§ Task data:
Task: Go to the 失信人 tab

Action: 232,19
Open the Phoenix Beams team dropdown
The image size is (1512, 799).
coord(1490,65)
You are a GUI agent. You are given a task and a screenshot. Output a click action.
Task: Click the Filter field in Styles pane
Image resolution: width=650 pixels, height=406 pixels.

==

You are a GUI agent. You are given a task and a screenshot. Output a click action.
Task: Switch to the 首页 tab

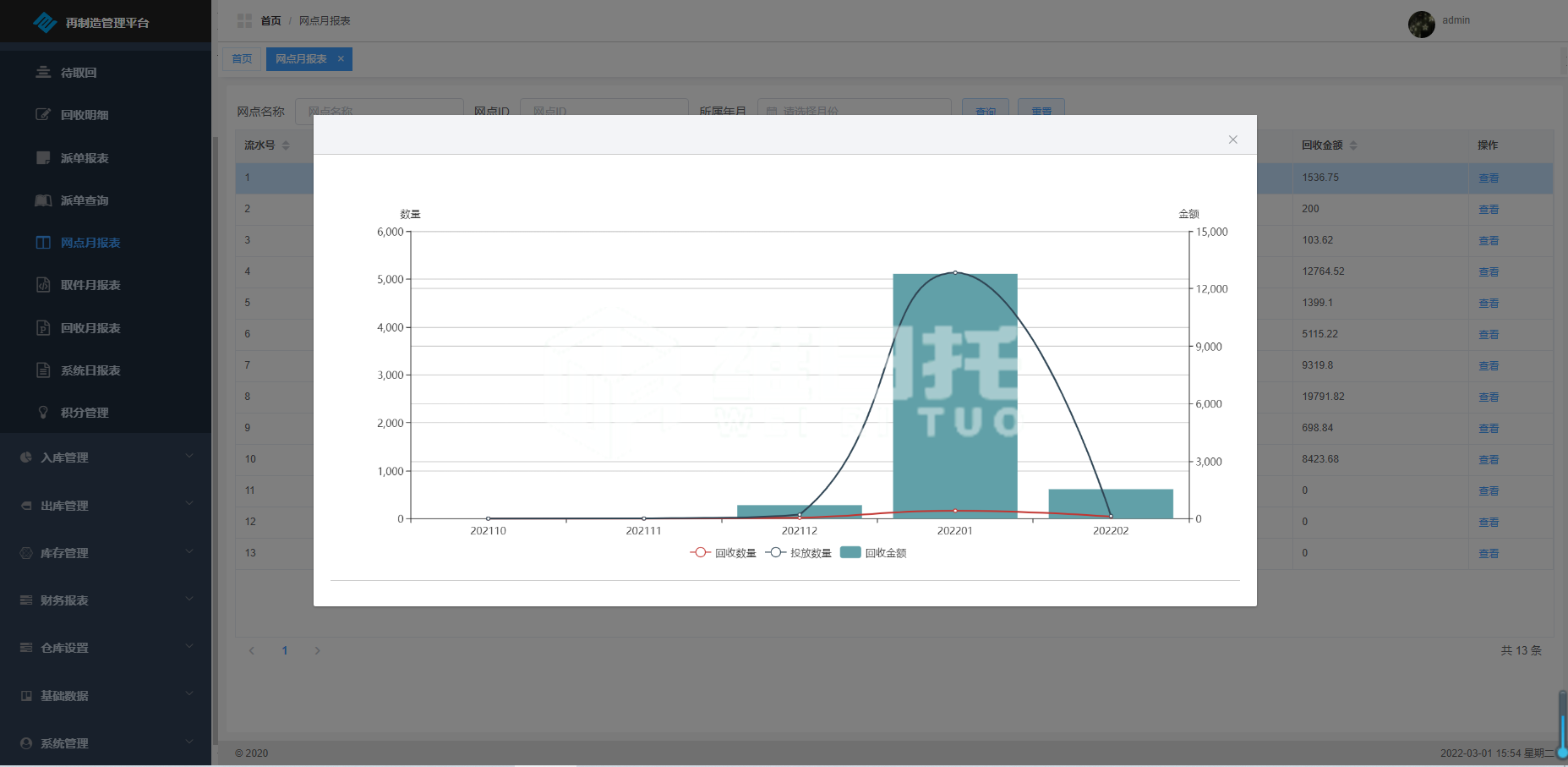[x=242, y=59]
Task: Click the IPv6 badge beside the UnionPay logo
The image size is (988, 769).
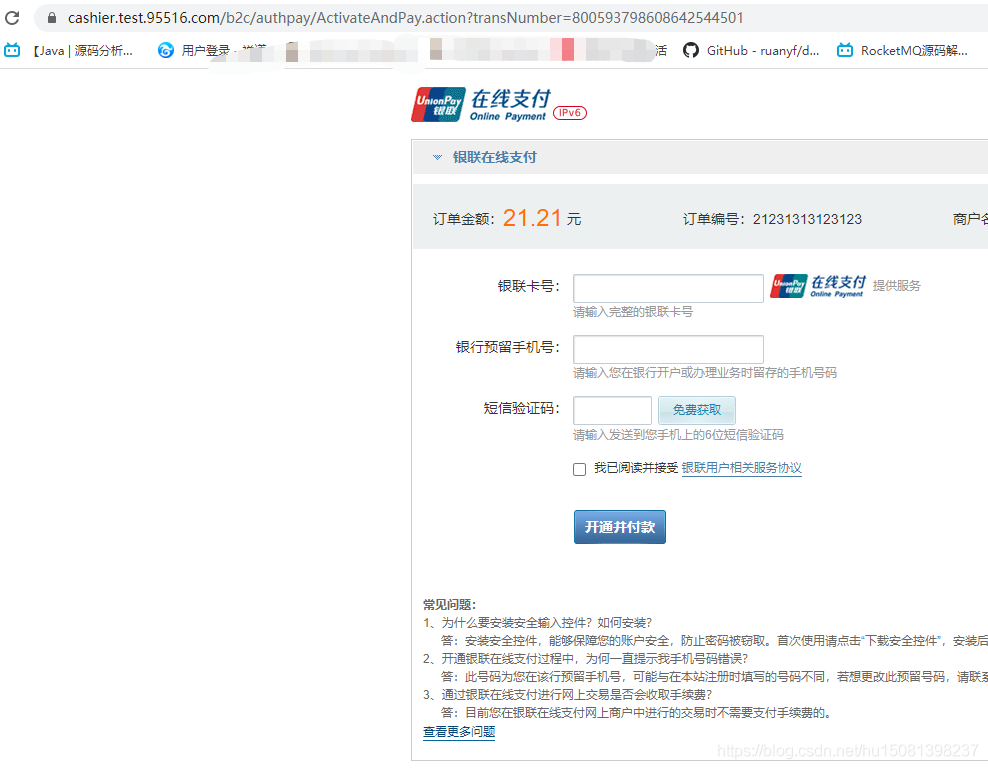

---

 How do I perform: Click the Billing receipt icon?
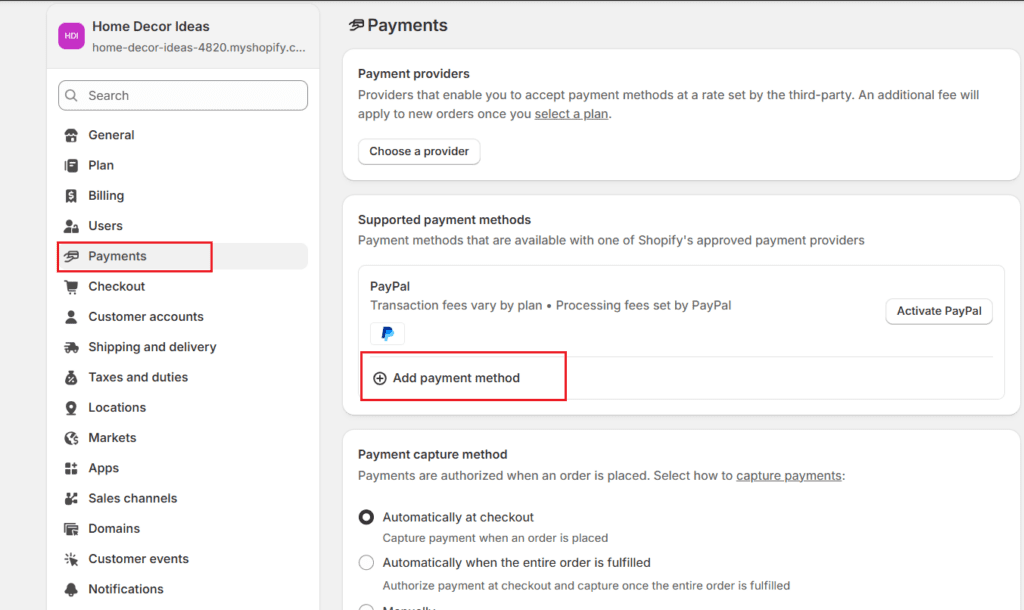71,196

§ Exercise brief: Everything starting at the line containing "Task: Go to the 失信人 tab" and ending at the line containing "Image resolution: width=650" in the records above should be repeated exactly, and only that.

§ Finished task:
Task: Go to the 失信人 tab

Action: 232,19
Open the Phoenix Beams team dropdown
The image size is (1512, 799).
coord(1490,65)
You are a GUI agent. You are given a task and a screenshot. Output a click action.
Task: Click the Filter field in Styles pane
Image resolution: width=650 pixels, height=406 pixels.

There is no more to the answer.